BEGIN Data for the task

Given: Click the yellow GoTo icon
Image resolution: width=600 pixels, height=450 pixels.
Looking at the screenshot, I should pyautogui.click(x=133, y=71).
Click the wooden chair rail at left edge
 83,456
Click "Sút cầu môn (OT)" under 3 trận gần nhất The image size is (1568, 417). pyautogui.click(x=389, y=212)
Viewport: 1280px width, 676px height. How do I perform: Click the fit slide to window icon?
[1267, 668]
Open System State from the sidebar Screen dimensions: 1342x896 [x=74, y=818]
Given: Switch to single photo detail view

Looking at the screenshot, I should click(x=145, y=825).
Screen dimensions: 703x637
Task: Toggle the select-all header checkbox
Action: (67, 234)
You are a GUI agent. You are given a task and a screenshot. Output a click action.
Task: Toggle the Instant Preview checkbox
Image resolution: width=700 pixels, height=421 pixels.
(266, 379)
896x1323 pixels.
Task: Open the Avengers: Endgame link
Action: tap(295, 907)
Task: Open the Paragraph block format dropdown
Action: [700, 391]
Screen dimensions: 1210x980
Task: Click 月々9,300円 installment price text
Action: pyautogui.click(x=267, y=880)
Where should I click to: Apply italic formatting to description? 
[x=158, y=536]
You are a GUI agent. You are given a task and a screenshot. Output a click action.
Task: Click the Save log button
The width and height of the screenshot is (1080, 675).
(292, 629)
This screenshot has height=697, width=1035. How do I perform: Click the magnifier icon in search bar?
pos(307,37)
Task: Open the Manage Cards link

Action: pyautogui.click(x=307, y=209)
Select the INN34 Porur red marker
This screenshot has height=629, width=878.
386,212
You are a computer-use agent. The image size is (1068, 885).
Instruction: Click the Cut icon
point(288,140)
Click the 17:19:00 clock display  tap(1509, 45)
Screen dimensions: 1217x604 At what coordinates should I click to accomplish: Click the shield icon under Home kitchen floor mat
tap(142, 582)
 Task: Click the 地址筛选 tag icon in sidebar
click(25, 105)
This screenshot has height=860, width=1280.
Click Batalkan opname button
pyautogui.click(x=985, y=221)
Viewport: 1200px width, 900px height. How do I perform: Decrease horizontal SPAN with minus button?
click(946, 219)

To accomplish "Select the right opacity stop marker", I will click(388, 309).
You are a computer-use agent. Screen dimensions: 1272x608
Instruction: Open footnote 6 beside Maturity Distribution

END Data for the task

(Problem statement): From the data above, show each line that contains "marker".

(Solution for this task):
Select the INN34 Porur red marker
To accomplish "Select the right opacity stop marker", I will click(388, 309).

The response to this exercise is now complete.